- Description of the task: Reproduce every one of the following items word for word, keeping each line and its spacing unchanged.

- Excerpted records:
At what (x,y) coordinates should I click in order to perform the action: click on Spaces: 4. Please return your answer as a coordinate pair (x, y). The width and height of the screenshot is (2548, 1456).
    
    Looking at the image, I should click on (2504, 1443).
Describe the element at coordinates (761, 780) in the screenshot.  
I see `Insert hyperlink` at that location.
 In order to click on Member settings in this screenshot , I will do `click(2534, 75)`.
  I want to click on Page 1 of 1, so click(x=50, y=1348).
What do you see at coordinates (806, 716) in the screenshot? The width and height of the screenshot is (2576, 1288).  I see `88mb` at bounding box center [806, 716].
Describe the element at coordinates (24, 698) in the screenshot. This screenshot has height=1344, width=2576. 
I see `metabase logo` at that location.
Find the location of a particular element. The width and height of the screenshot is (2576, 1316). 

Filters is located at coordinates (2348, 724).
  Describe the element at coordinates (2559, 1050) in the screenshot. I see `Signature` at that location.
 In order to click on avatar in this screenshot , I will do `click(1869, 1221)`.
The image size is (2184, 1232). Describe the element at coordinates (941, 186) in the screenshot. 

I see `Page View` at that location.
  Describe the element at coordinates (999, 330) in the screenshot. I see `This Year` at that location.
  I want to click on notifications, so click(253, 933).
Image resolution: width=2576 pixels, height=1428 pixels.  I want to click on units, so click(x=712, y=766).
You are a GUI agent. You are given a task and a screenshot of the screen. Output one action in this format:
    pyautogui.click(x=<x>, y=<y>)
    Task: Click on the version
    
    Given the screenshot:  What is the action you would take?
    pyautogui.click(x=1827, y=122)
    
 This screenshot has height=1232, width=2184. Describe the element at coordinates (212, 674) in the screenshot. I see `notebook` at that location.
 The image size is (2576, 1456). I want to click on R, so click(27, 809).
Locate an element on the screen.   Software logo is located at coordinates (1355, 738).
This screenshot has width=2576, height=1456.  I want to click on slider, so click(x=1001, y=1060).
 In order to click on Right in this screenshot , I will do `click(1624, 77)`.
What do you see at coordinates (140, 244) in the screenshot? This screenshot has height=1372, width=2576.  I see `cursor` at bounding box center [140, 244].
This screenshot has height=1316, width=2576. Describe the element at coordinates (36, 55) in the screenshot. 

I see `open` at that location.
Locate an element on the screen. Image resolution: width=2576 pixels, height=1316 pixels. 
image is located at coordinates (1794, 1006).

- Reply:
At what (x,y) coordinates should I click in order to perform the action: click on Spaces: 4. Please return your answer as a coordinate pair (x, y). The width and height of the screenshot is (2548, 1456).
    
    Looking at the image, I should click on (2504, 1443).
Describe the element at coordinates (761, 780) in the screenshot.  
I see `Insert hyperlink` at that location.
 In order to click on Member settings in this screenshot , I will do `click(2534, 75)`.
  I want to click on Page 1 of 1, so click(x=50, y=1348).
What do you see at coordinates (806, 716) in the screenshot? The width and height of the screenshot is (2576, 1288).  I see `88mb` at bounding box center [806, 716].
Describe the element at coordinates (24, 698) in the screenshot. This screenshot has height=1344, width=2576. 
I see `metabase logo` at that location.
Find the location of a particular element. The width and height of the screenshot is (2576, 1316). 

Filters is located at coordinates (2348, 724).
  Describe the element at coordinates (2559, 1050) in the screenshot. I see `Signature` at that location.
 In order to click on avatar in this screenshot , I will do `click(1869, 1221)`.
The image size is (2184, 1232). Describe the element at coordinates (941, 186) in the screenshot. 

I see `Page View` at that location.
  Describe the element at coordinates (999, 330) in the screenshot. I see `This Year` at that location.
  I want to click on notifications, so click(253, 933).
Image resolution: width=2576 pixels, height=1428 pixels.  I want to click on units, so click(x=712, y=766).
You are a GUI agent. You are given a task and a screenshot of the screen. Output one action in this format:
    pyautogui.click(x=<x>, y=<y>)
    Task: Click on the version
    
    Given the screenshot:  What is the action you would take?
    pyautogui.click(x=1827, y=122)
    
 This screenshot has height=1232, width=2184. Describe the element at coordinates (212, 674) in the screenshot. I see `notebook` at that location.
 The image size is (2576, 1456). I want to click on R, so click(27, 809).
Locate an element on the screen.   Software logo is located at coordinates (1355, 738).
This screenshot has width=2576, height=1456.  I want to click on slider, so click(x=1001, y=1060).
 In order to click on Right in this screenshot , I will do `click(1624, 77)`.
What do you see at coordinates (140, 244) in the screenshot? This screenshot has height=1372, width=2576.  I see `cursor` at bounding box center [140, 244].
This screenshot has height=1316, width=2576. Describe the element at coordinates (36, 55) in the screenshot. 

I see `open` at that location.
Locate an element on the screen. Image resolution: width=2576 pixels, height=1316 pixels. 
image is located at coordinates (1794, 1006).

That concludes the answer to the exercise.